Listed records
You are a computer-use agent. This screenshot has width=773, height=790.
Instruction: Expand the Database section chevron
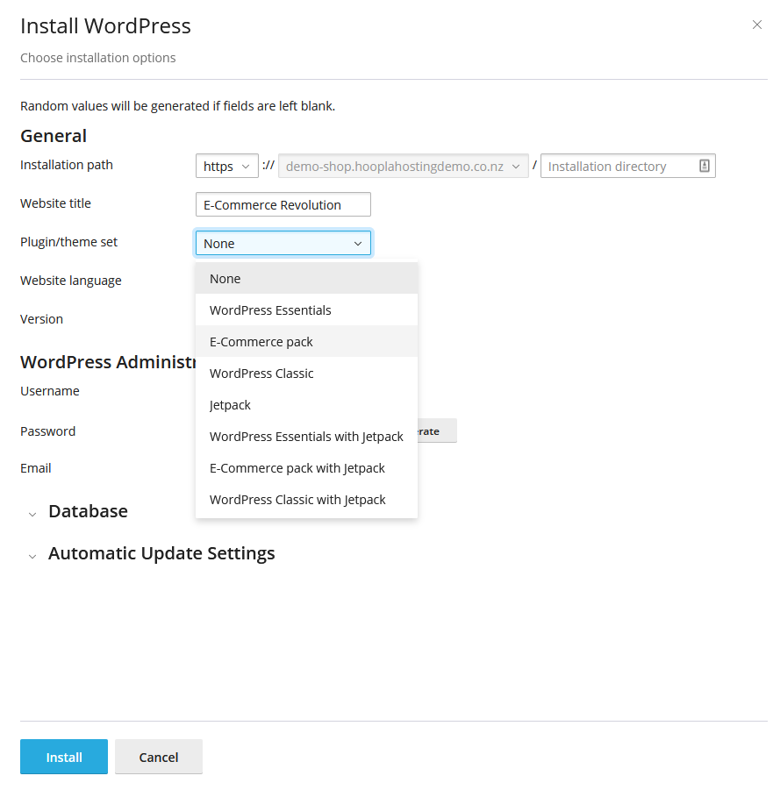click(32, 513)
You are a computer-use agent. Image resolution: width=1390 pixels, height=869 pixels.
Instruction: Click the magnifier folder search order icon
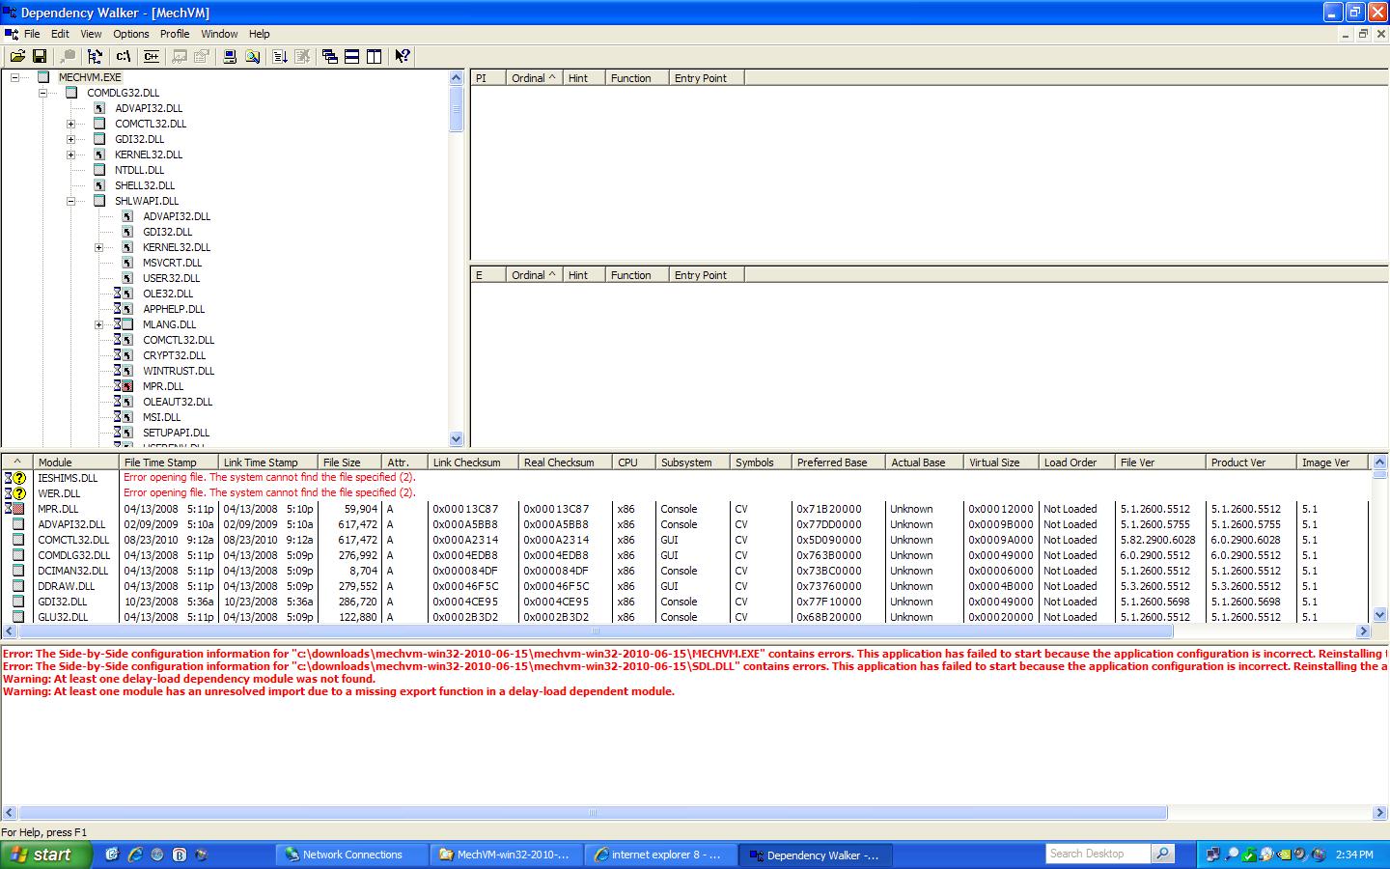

Problem to work on
Give back all of the entries above exactly, with the pictures excluded.

Response to this exercise
You are a computer-use agent. This screenshot has width=773, height=790.
Instruction: Expand the Database section chevron
click(32, 513)
You are a computer-use agent. Image resolution: width=1390 pixels, height=869 pixels.
Instruction: Click the magnifier folder search order icon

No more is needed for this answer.